Er holte die 20 versiegelten Champagner-Flaschen, ordentlich verpackt in Holzkisten, aus der Lagerbox. Die Zeitung zitiert ihn: „Ich habe sie verkauft, um die ausstehende Miete zu begleichen.“ Online habe er gesehen, dass für vergleichbare Doppel-Magnums „Moet & Chandon Imperial Ice“ etwa 300 Euro verlangt werden. „So sind einige der Flaschen nach Deutschland gelangt.“

Patrick B. handelte sich dabei durchaus Ärger ein. Zehn Flaschen hatte er an einen Spirituosen-Händler in Amsterdam verkauft. Dieser reklamierte sofort, als er beim Öffnen die rotbraune Flüssigkeit bemerkte. Der Lager-Verwalter nahm die Flaschen zurück. „Ich dachte der Inhalt sei verdorben und leerte die zehn Flaschen in die Toilette. Ich ahnte ja nicht, was noch kommen würde.“

Ich nahm die Flaschen zurück. Ich dachte der Inhalt sei verdorben und leerte die zehn Flaschen in die Toilette. Ich ahnte ja nicht, was noch kommen würde.“
Lager-Manager Patrick B.

Damit reduziert sich die Zahl der möglicherweise vergifteten Flaschen, die noch im Umlauf sind, auf zwei. Ursprünglich sollen 20 im Lager gewesen sein. Sechs Flaschen konnten Staatsanwaltschaft und Zoll in Weiden sicherstellen, von zweien weiß man, dass sie nicht mehr existieren.
...
Patrick B. kam im Sommer 2023 nach wenigen Stunden wieder auf freien Fuß. Man glaubte ihm. Kurz darauf kam es zu einer weiteren Festnahme: Diesmal handelte es sich um den polnischen Staatsangehörigen Jacek G., der ebenfalls dem Umfeld des „Multi Storage“ zuzurechnen ist. Dieser Mann beschuldigte Theo G.

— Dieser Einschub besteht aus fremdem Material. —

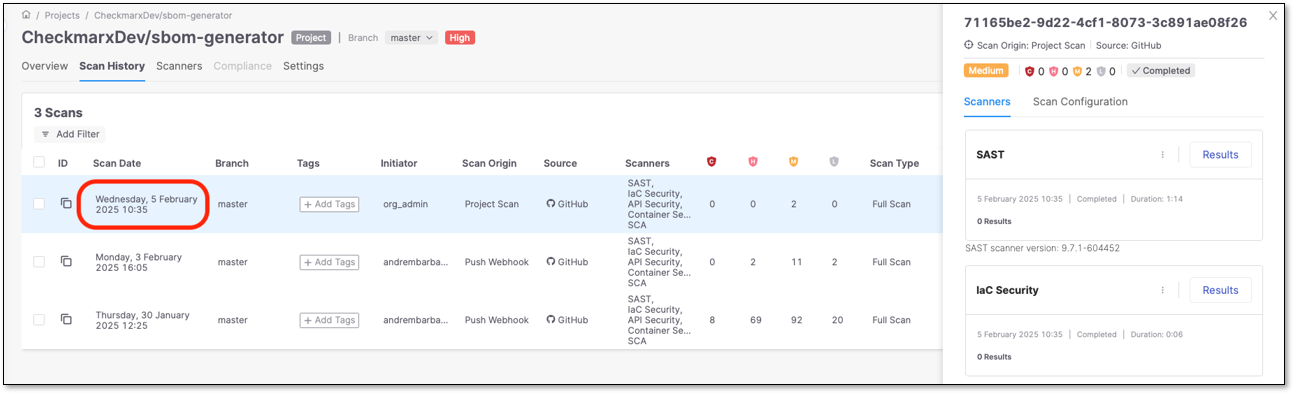Tick the select-all scans header checkbox

pyautogui.click(x=39, y=162)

Daraufhin erfolgte im Juni 2024 die dritte Festnahme: von Theo G. In seinem Haus in Arnheim fand die Polizei 17 Kilogramm Cannabis, 4.000 Joints und mehrere tausend Euro Bargeld.
17 Kilo Cannabis und 4.000 Joints: Auf Theo G. wartet in Niederlanden weiterer Prozess
...
Am Montag, dem siebten Verhandlungstag, saß überraschend dann doch ein ziviler Zeuge aus den Niederlanden vor der Strafkammer. Dabei handelte es sich um den früheren Besitzer (55) des „Multi Storage“, inzwischen in der Schweiz wohnhaft.

Seine Aussagen: wenig hilfreich. Die Verwaltung lag in den Händen von Mitarbeitern. ... Den Angeklagten habe er dort nie gesehen. ...

Den Lagerverwalter Patrick B. kennt er indessen sehr gut, sogar schon dessen Vater.... Aber: Der Lager-Manager sei auch ein „notorischer Lügner“, durchaus mit Kontakt zum Drogenmilieu.

Für nächste Woche sind wieder Niederländer geladen ... Es handelt sich um Ermittler aus Kerkrade und Arnheim.
Bei der Fortsetzung am morgigen Dienstag, 20. Januar, werden ab 11 Uhr Beamte der Polizei Weiden angehört.